И настолько действенными оказались нахлынувшие предчувствия, что я отложил в сторону нераскрытый блокнот и неиспользованную ручку и заторопился в зал, заторопился в комнату Сола, как будто там происходило что-то не то.
Его неожиданный, нелепый храп в тот же миг принес мне облегчение. Но улыбка моя была недолгой и тут же исчезла, когда я увидел на прикроватном столике наполовину опустошенную бутылку ликера.
От потрясения я похолодел. Мелькнула мысль о дурном влиянии, хотя я и не знал, где его источник.
И пока я стоял над распластанной фигурой, он застонал и повернулся на спину. Он спал одетый, но одежда для сна была растерзана и помята. Я заметил, что он небрит и чрезвычайно осунулся, а налитый кровью взгляд направлен на меня, как смотрят на чужака.
— Чего тебе? — спросил хрипло Сол с неестественной интонацией.
— Ты в своем уме? — сказал я. — Ради бога, что?..
— Вон отсюда, — вновь сказал он мне, своему брату.
Я уставился на его небритое лицо и, хотя знал, что черты могут быть искажены от выпитого, не мог отогнать мрачного предчувствия. В какой-то мере он был непристоен — и дрожь отвращения пробежала по мне.
Я собирался забрать у него бутылку, когда он рванулся ко мне, взбешенный. Рука его промахнулась — чувство пространства была притуплено спиртным.
— Я сказал, убирайся вон! — закричал он в ярости, на щеках его выступили красные прожилки.
Я попятился прочь, почти в ужасе, потом развернулся на каблуках и заторопился в зал, дрожа от потрясения, от неестественного поведения моего брата. Я долго стоял по другую сторону двери, прислушиваясь к тому, как он, постанывая, беспокойно ворочается на постели. И я чувствовал, что вот-вот заплачу.
Бездумно я спустился по сумеречной лестнице, миновал гостиную и столовую, вошел в небольшую кухню. Там, в черном безмолвии, я поднял повыше шипящую спичку и затем зажег тяжелую свечу, найденную на плите.
Когда я двигался по кухне, мои шаги казались забавно приглушенными, будто я слышал их сквозь толстый слой ваты. Возникла нелепая мысль, что словно сама тишина резко стучит у меня в ушах.

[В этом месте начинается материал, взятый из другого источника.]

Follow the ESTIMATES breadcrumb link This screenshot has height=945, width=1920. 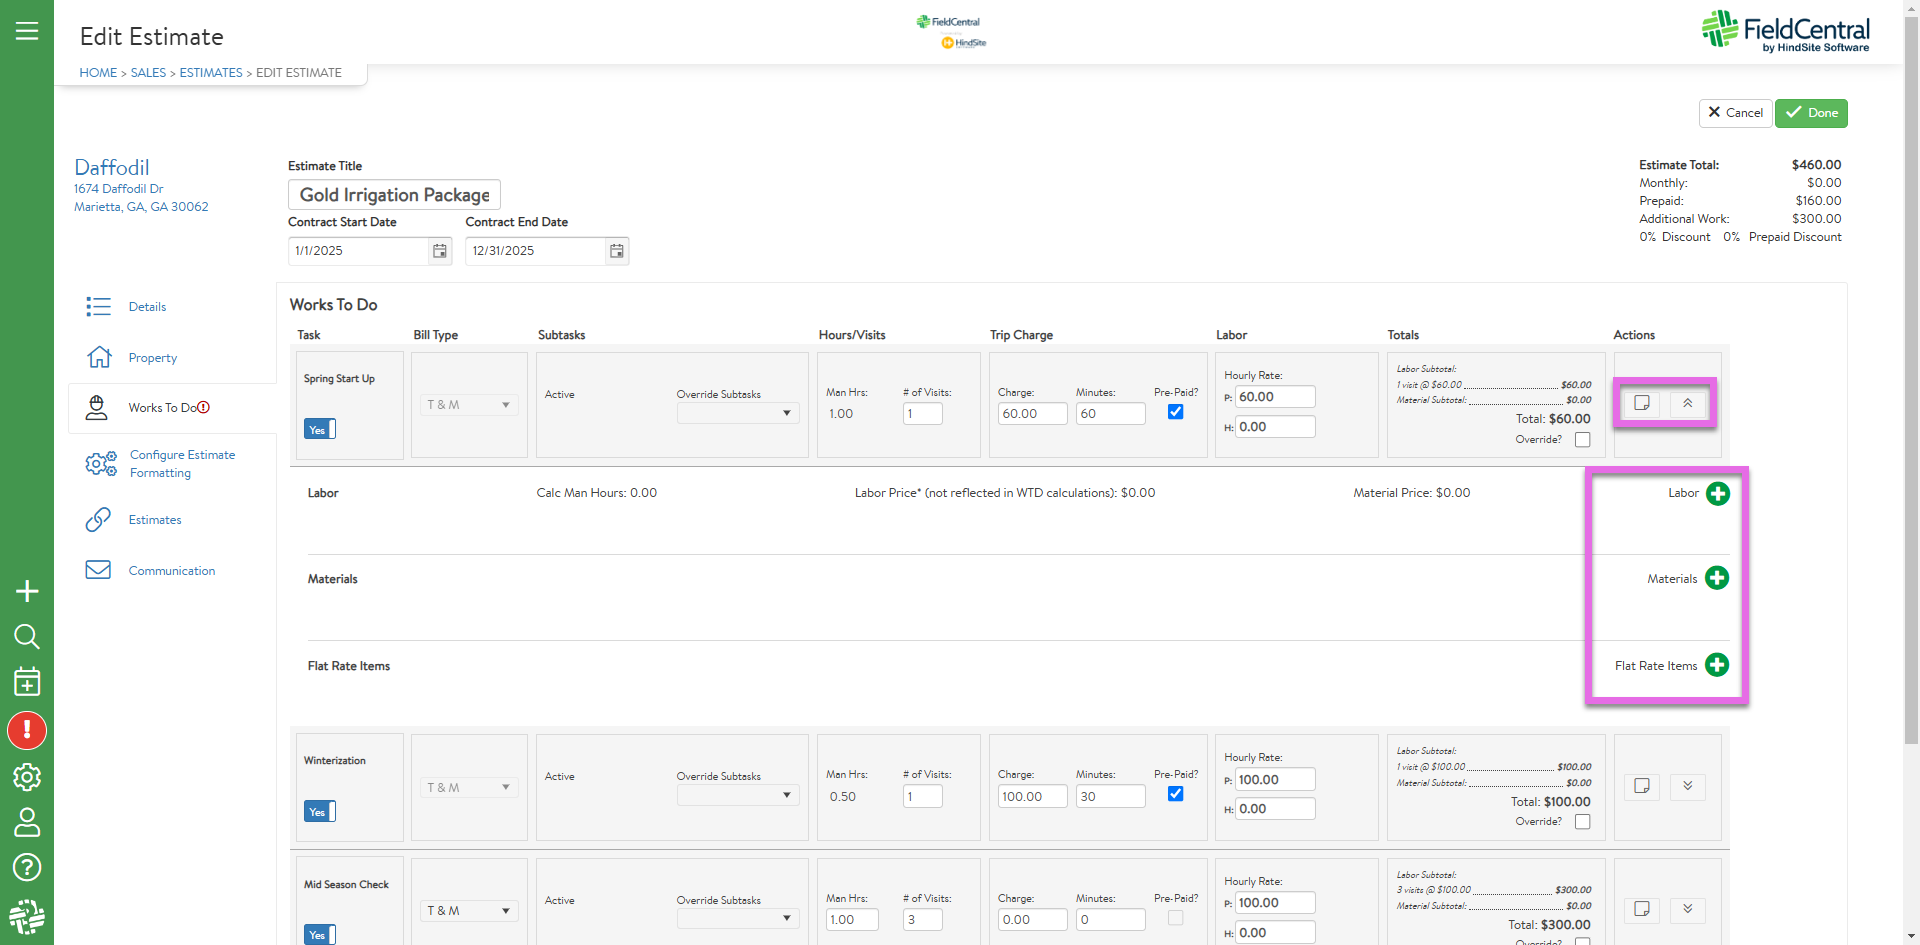click(211, 73)
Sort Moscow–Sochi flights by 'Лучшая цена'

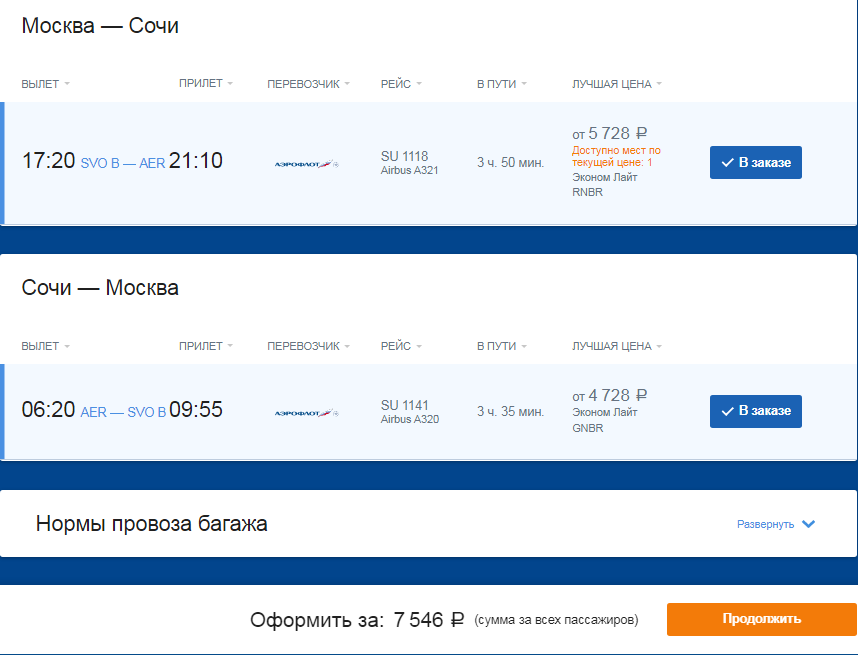coord(616,84)
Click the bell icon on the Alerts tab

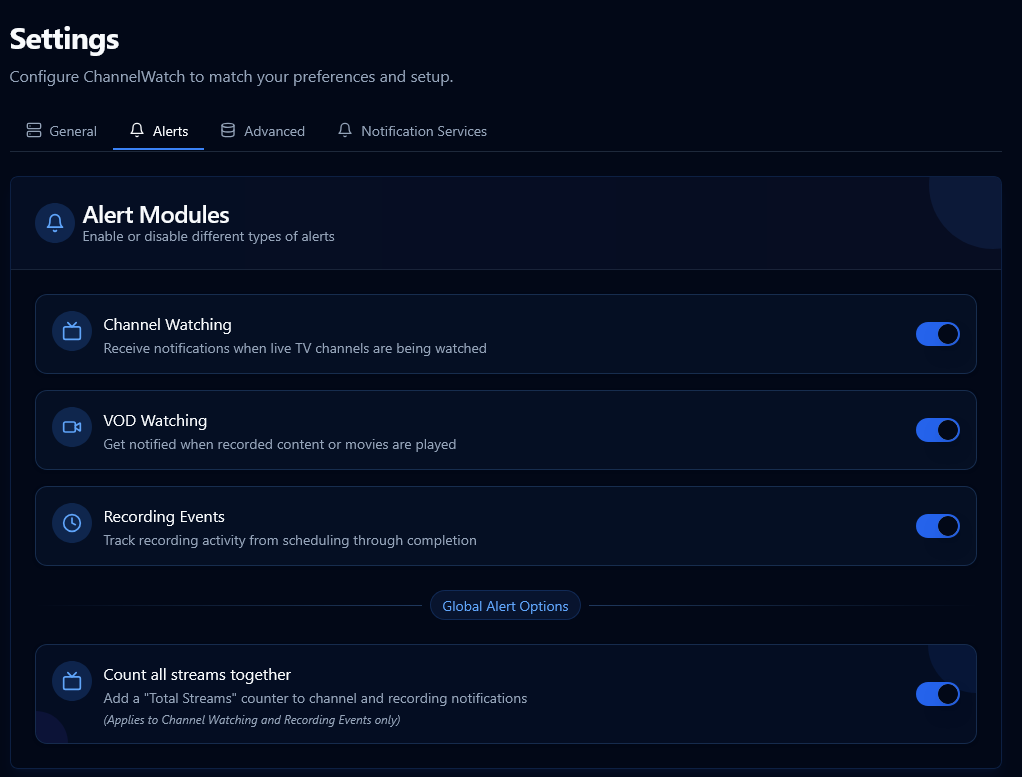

Проходя по левую сторону от буфета, я почувствовал, что двигаюсь с трудом. Казалось, тяжелый воздух внезапно стал подвижным и борется со мной.
Настоящая дрожь пробежала по мне, потому что звон разбившегося блюда был глухим и нереальным, звуком чего-то чрезвычайно отдаленного. Если бы я не видел фарфоровые осколки на темном кафеле, я мог бы поклясться, что ничего и не разбивалось вовсе.
С нарастающим беспокойством я сунул указательные пальцы в уши и повращал, чтобы восстановить слух. Затем я стиснул кулаки и ударил в закрытую дверку буфета, почти отчаясь, ободряя себя логичностью отзвука. Не имеет значения, насколько сильны были мои удары, звук, доходивший до моих ушей, был не громче, чем если бы вдалеке стучали в какую-то дверь.